### Problem description
Once you find the line with "You are a computer-use agent.", transcribe it and all the lines that follow to the end of the data, exactly as written; skip any pictures.

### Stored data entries

*** Block opens ***

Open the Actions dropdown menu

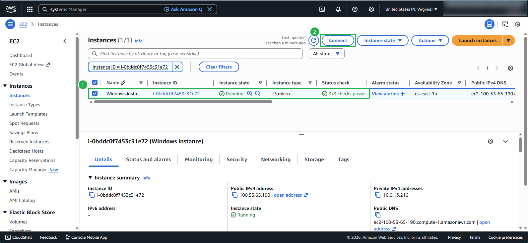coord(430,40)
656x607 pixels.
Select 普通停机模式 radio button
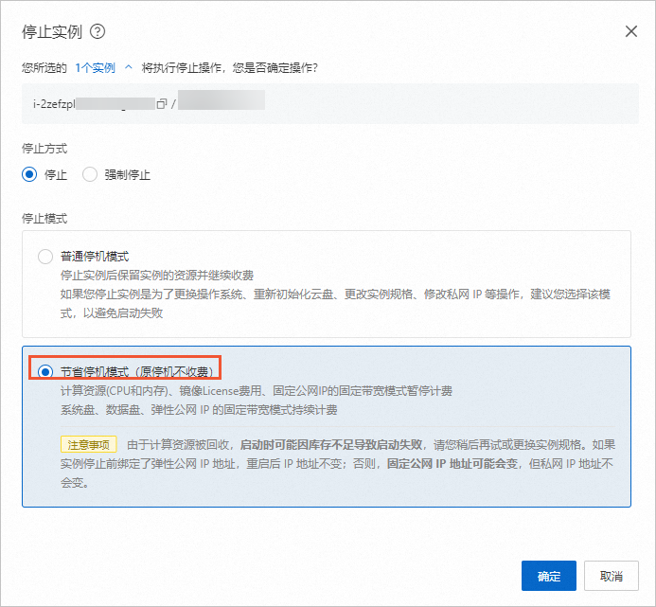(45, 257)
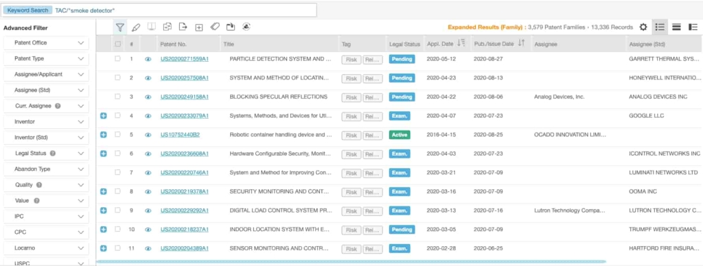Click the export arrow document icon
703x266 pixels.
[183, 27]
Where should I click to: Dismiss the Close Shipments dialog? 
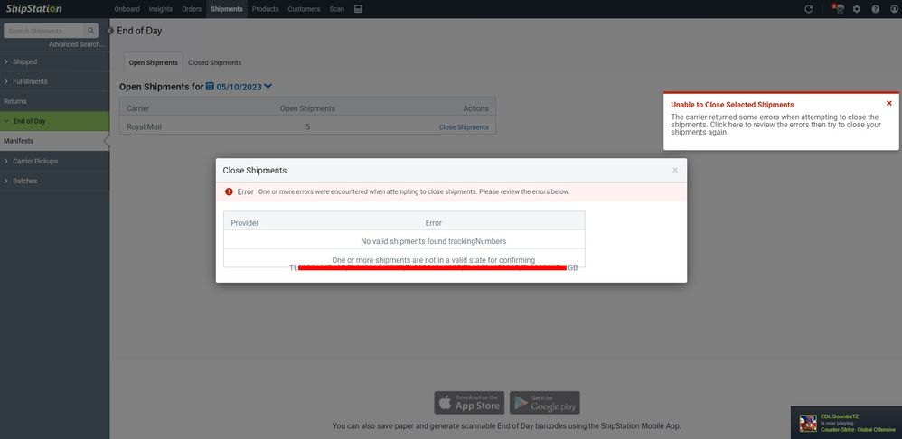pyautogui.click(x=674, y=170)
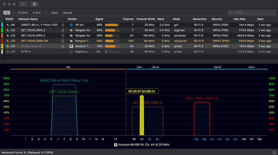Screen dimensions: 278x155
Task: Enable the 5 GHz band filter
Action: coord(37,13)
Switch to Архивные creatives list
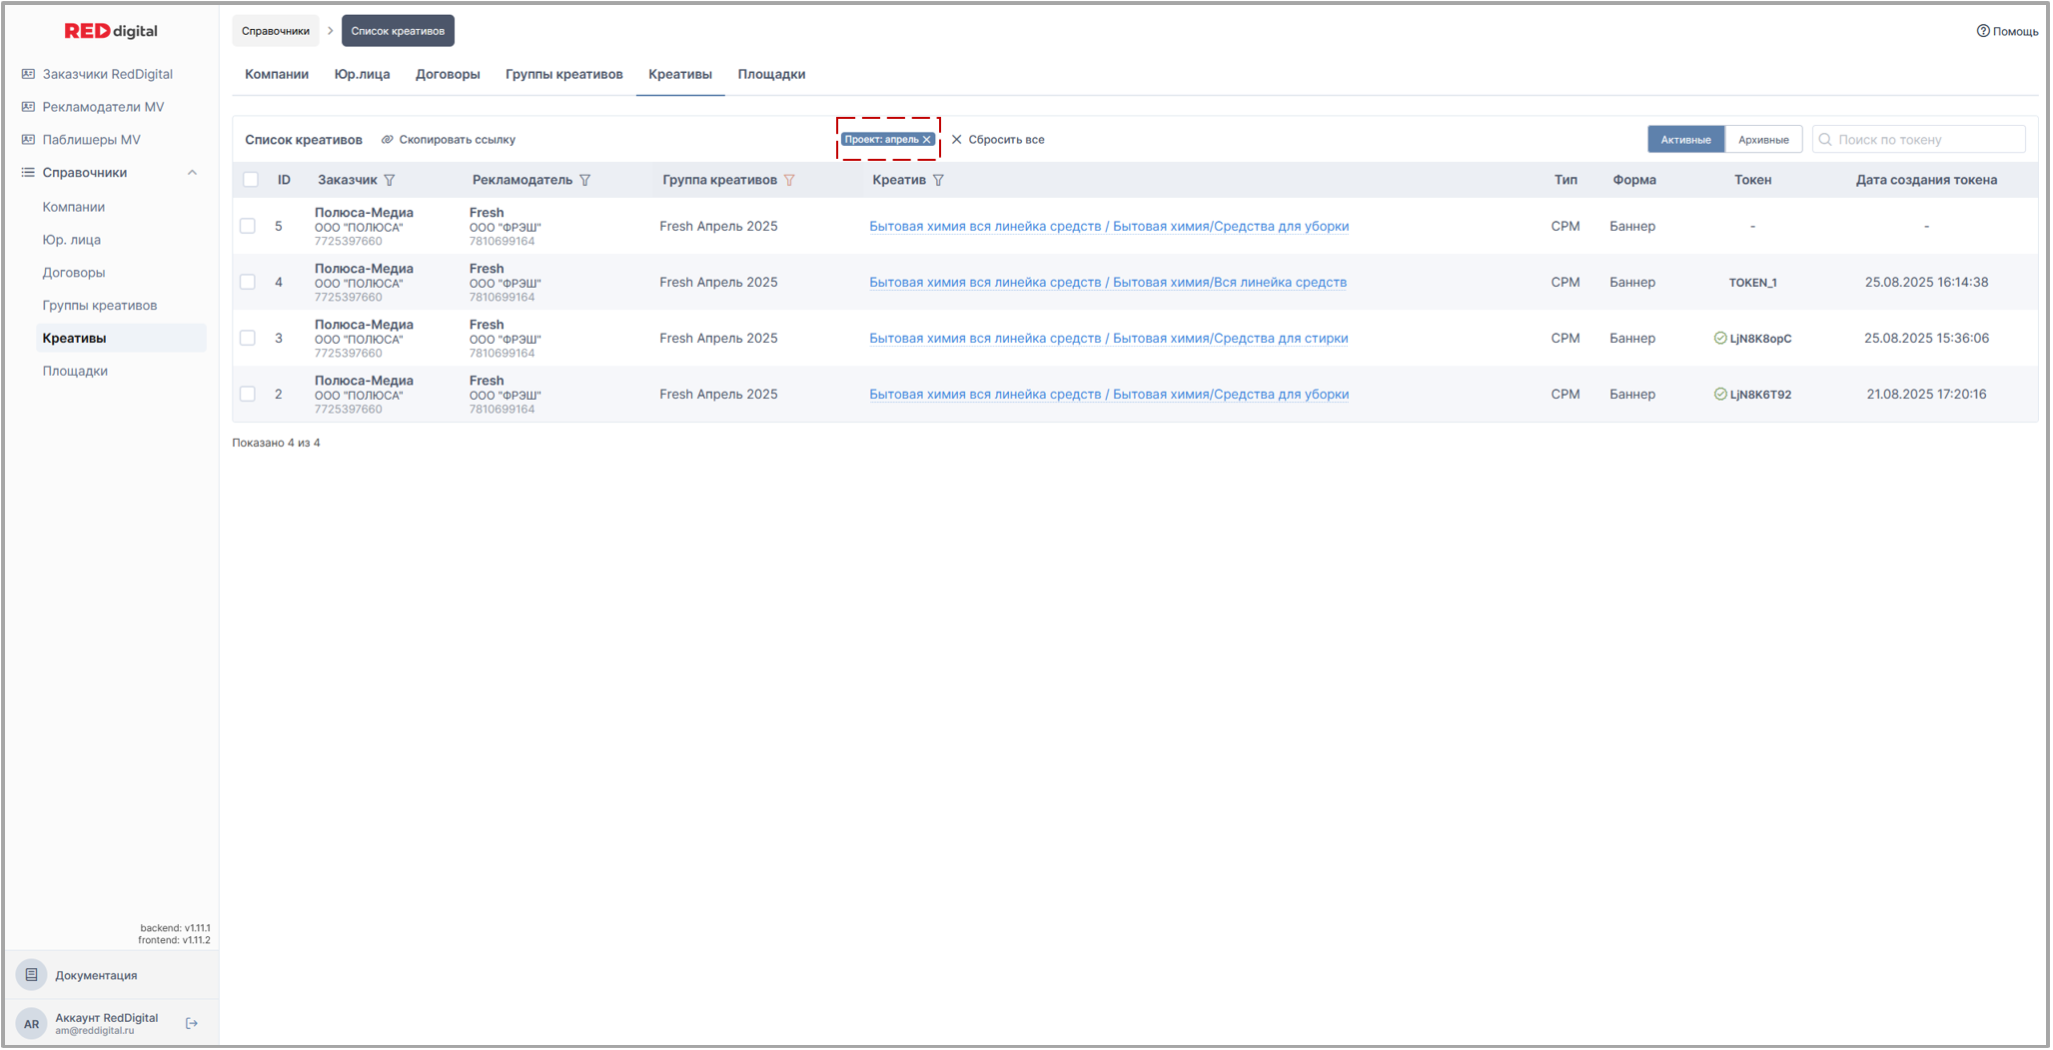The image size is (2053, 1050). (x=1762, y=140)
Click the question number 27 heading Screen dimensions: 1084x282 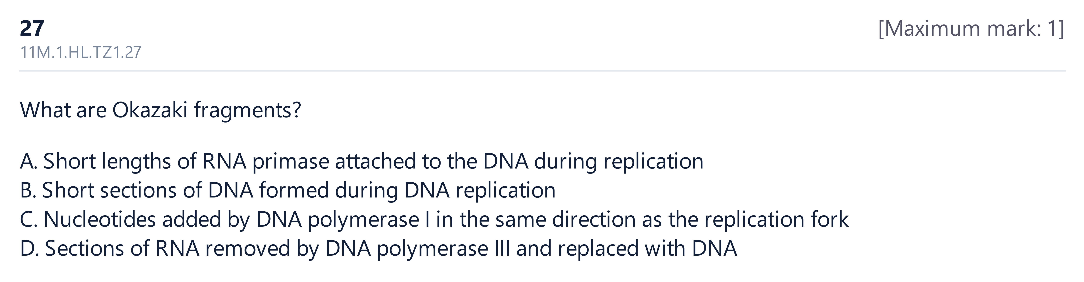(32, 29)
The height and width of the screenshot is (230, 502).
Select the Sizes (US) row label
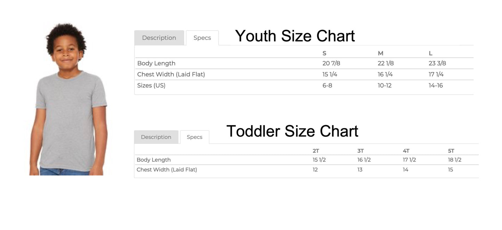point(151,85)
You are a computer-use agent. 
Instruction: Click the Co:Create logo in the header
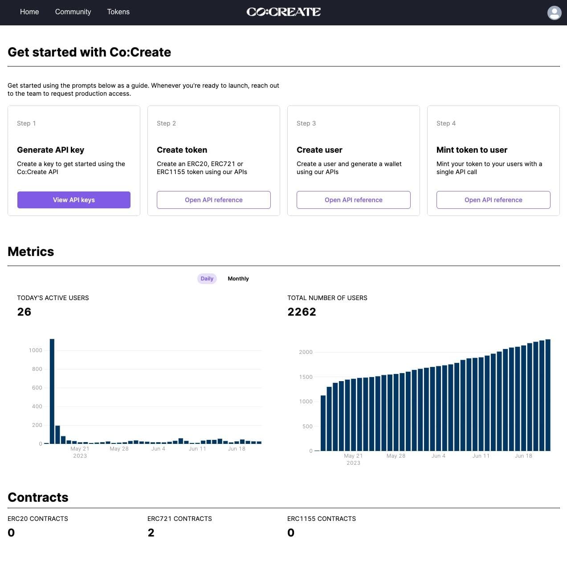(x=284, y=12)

*** Block closes ***

### Problem solution
You are a computer-use agent. 
Instruction: Click the Co:Create logo in the header
(x=284, y=12)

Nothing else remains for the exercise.